Why is the altar a sign of Christ?

During the Entrance Procession, when the priest and his ministers reach the entrance to the sanctuary, they make a sign of reverence, a bow of the body to the altar.  (If the tabernacle with the Blessed Sacrament is in the sanctuary, then instead of bowing to the altar, they should genuflect to the Blessed Sacrament.)  Then the priest ascends to the altar and kisses it before going to his chair; the deacon kisses the altar as well.  On particularly solemn occasions, the priest may even bless the altar with incense.  Why is all this attention paid to the altar?  Because the altar is a sign of Christ; according to one of the Prefaces for the Eucharistic Prayer during the Easter season, Christ is the “sacerdos, altare et agnus” (“priest, altar, and lamb”) of His sacrifice.[1]
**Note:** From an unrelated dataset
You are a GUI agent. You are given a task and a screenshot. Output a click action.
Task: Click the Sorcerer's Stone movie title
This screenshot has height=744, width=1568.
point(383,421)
It is easy to recognize Christ as the priest and the lamb (that is, the victim); why He is the altar deserves some explanation to our modern minds.  St. Ambrose, bishop of Milan in the fourth century and spiritual father of St. Augustine, took the image of Christ-as-altar for granted in his treatise De Sacramentis, where he writes (without much explanation) that “the altar is a type [i.e. sign] of the body [of Christ]” (Book IV, 7) and then again almost as an aside, “for what is the altar but the type of the body of Christ?” (Book V, 7)
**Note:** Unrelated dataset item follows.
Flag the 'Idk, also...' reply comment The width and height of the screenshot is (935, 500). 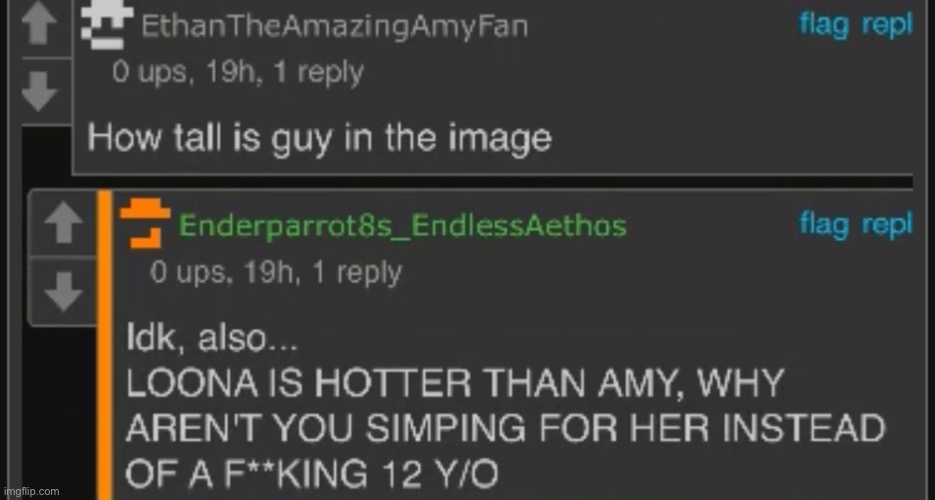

Consider first the composition of the altar.  Traditionally, the altar is made of stone and is immovable – although some countries, such as the United States, may use wood for the altar, provided it is “worthy, solid, and well-crafted.” (GIRM 301)  Why stone for the altar?  St. Paul speaks of Christ as “the supernatural Rock” that accompanied the Israelites in the desert during their exodus from Egypt, the Rock from which flowed water for their sustenance. (1 Cor. 10:4; cf. Ex. 17:6)  Sts. Paul and Peter identified Christ as the “cornerstone” (Eph. 2:20; 1 Pet. 2:6), and Jesus used this language referring to Himself. (cf. Luke 20:17-18)  The concept is found in Psalm 118:22-26, the very same psalm that the inhabitants of Jerusalem sang as Jesus entered their city.

Not only is Christ “that living stone” (1 Pet. 2:4), but we too are called to be “living stones.” (1 Pet. 2:5)  This means the altar is also a sign of the Church, made up of diverse people, living stones, gathered and built into one, in peace and unity.  St. Paul described the Church as being made up of those Jews and Gentiles who accepted Christ, and that Christ “is our peace, who has made us both [Jew and Gentile] one.” (Eph. 2:14)  Jesus “kissed [this altar, the Church] in the middle” with the “holy kiss of peace and unity” (Douay Catechism 125), so the priest imitates Christ in kissing the altar and in doing so, shows “a sign of his affection and close adherence to Christ.” (The Glories of the Catholic Church, p. 222)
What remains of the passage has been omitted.